**About this task**
Work through the data line by line, gathering every line that has the word "menu".
[Input for this task]
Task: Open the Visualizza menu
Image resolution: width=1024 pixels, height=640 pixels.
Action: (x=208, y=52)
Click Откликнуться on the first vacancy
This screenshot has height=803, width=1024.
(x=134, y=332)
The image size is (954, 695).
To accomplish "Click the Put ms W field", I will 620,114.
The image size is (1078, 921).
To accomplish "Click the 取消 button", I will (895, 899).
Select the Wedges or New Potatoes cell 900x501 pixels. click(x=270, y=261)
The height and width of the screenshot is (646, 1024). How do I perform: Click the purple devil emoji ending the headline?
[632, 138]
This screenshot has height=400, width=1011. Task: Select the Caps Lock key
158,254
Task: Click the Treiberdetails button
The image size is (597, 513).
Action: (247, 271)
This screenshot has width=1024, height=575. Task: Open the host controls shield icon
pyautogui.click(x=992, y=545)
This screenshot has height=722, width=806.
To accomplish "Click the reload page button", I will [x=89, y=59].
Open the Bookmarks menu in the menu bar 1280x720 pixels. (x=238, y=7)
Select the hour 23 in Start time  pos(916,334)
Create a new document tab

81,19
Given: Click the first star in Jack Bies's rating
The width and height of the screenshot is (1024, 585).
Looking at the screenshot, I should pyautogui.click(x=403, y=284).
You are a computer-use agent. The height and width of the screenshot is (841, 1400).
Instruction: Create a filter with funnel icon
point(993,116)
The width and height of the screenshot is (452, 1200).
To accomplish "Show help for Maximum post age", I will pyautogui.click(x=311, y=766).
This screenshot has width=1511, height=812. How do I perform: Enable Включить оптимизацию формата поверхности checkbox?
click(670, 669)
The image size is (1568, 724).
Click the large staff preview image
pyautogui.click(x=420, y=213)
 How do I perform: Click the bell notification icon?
[/Input for this task]
**Answer to the problem**
Task: Open the Visualizza menu
Open the Bookmarks menu in the menu bar 1280x720 pixels. (x=238, y=7)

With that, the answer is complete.